_Exercise brief_:
What follows is a block of records; restate each one word for word.

_Records for the exercise_:
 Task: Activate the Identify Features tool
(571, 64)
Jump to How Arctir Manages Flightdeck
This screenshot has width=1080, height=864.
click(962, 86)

_Response area_:
 Task: Activate the Identify Features tool
(571, 64)
Jump to How Arctir Manages Flightdeck
This screenshot has width=1080, height=864.
click(962, 86)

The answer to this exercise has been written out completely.